Postgraduate taught 

Mathematics / Applied Mathematics MSc

5E: Mathematical Physics MATHS5073

  • Academic Session: 2021-22
  • School: School of Mathematics and Statistics
  • Credits: 10
  • Level: Level 5 (SCQF level 11)
  • Typically Offered: Semester 2
  • Available to Visiting Students: No
  • Available to Erasmus Students: No

Short Description

This course introduces students to a geometric view of classical mechanics which draws together many problems in the constrained and unconstrained motions of systems of particles and continua as well as providing the underlying framework for modern quantum mechanics.


17 x 1 hr lectures and 6 x 1 hr tutorials in a semester

Excluded Courses

4H: Mathematical Physics (MATHS4107)



90% Examination, 10% Coursework.




MSc students will have an opportunity to resit

Main Assessment In: April/May

Course Aims

The main aim of this course is the study of the dynamical properties of systems consequent upon specific choices of Hamiltonian function.

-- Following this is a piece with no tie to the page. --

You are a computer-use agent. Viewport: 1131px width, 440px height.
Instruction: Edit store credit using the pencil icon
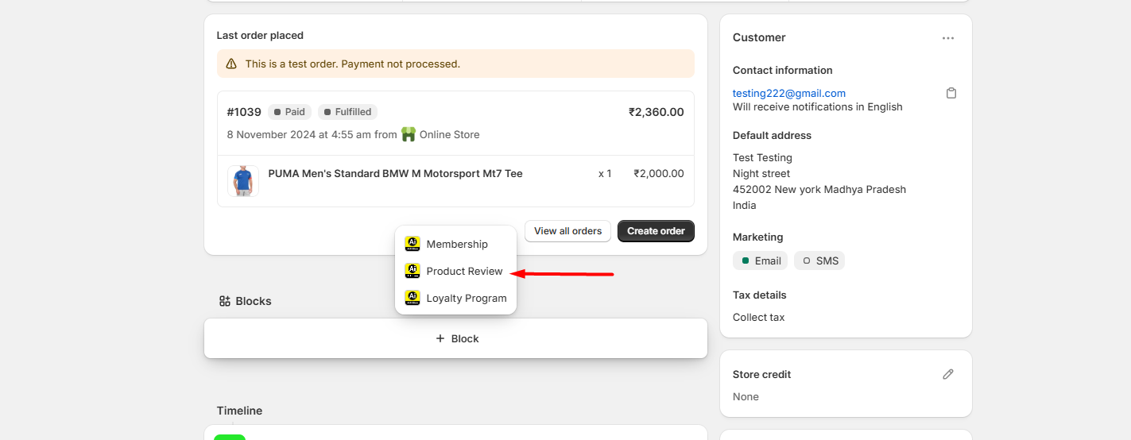[947, 374]
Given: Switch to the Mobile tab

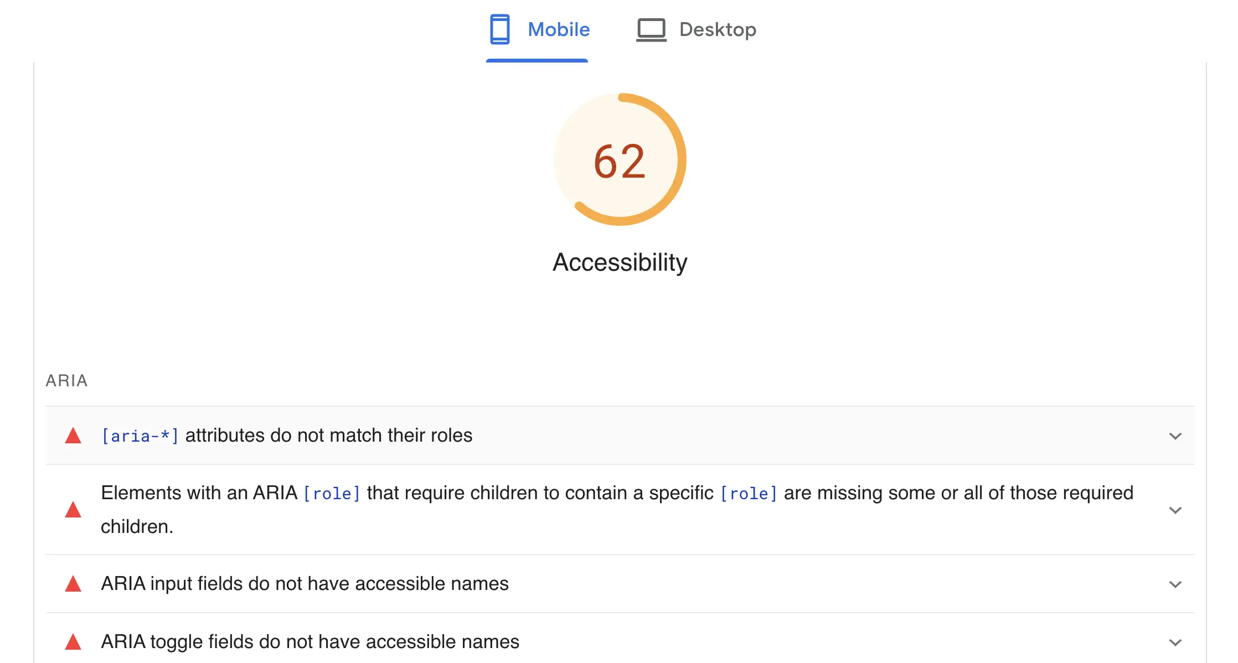Looking at the screenshot, I should point(558,29).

It will develop the theory from the Lagrangian approach familiar from previous courses, introducing the structures of symplectic geometry associated with phase spaces of particulate and rigid body motions. Hamiltonian symmetries will play a crucial role in the explicit description of the associated spaces of orbits. It will conclude with a discussion of some basic notions of Quantum Mechanics. 


For the level 5 course students will be expected to obtain a deeper understanding of the material including proofs of some of the fundamental theorems of Hamiltonian mechanics and more advanced topics, such as Noether's Theorem, Liouville's Theorem, Hamilton-Jacobi theory, stability and chaos.

Intended Learning Outcomes of Course

By the end of this course students will be able to:

(a) Move seamlessly between the Lagrangian and Hamiltonian formulations of a given mechanical or optical system;

(b) Given an appropriate geometric situation, describe the associated Hamiltonian;

(c) Identify and employ integrals of motion arising from symmetries to reduce the order of a system;

(d) Implement symplectic transformations between equivalent Hamiltonian systems;

(e) Discuss separable coordinates in appropriate situations;

(f) Present treatments of very simple quantised systems.

(g) Be able to derive and apply some of the central theorems of Hamiltonian mechanics

(h) Discuss the stability of Hamiltonian systems and identify chaotic behaviour in certain simple systems

Minimum Requirement for Award of Credits

Students must submit at least 75% by weight of the components (including examinations) of the course's summative assessment.